File photo: Mark Reinstein, Shutter Stock, licensed.

PIERRE, SD – The Governor of South Dakota, Kristi Noem, has signed a bill that will effectively ban transgender girls and college-age women from participating in school sports leagues, which makes South Dakota the tenth state to enact such a law.

“This bill’s about fairness. It’s about allowing biological females to compete fairly on a level playing field that gives them opportunities for success,” Noem said Thursday after signing Bill 46, saying that she was defending Title IX, a federal civil rights law that prohibits discrimination the basis of sex. “Title IX fought for that years and years ago and I’ve been doing this for years, which started, man, almost five years ago now in the sport of rodeo, where we protected girls’ events.”

Noem – a Republican – had issued a veto against a similar bill in 2021, when she sent it back to the legislature with a requests to change how it addressed high school and college sports, saying that her intention was to “protect girls’ sports.”

“I did not veto a bill,” Noem said at the time. “What I did was, I asked my legislature for changes, and they rejected it.
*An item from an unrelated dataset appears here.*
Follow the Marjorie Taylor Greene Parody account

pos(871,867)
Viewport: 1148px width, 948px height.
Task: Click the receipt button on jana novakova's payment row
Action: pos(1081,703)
So immediately that very same day I put executive orders in place to protect girls’ sports.”

Some expressed concern upon Noen’s initial veto that the National Collegiate Athletic Association (NCAA) would refuse to sanction sporting events in South Dakota upon news of the Governor’s action, but her office expressed optimism that that would not be the case.

The bill that Noen – who some are saying is intending to run for the White House in 2024 – signed Thursday would affect female athletes in the state of South Dakota at the K-12 level and at the university level.

The NCAA did not immediately respond for requests for comment from several media originations on whether it would take any action as a result of the bill’s passage.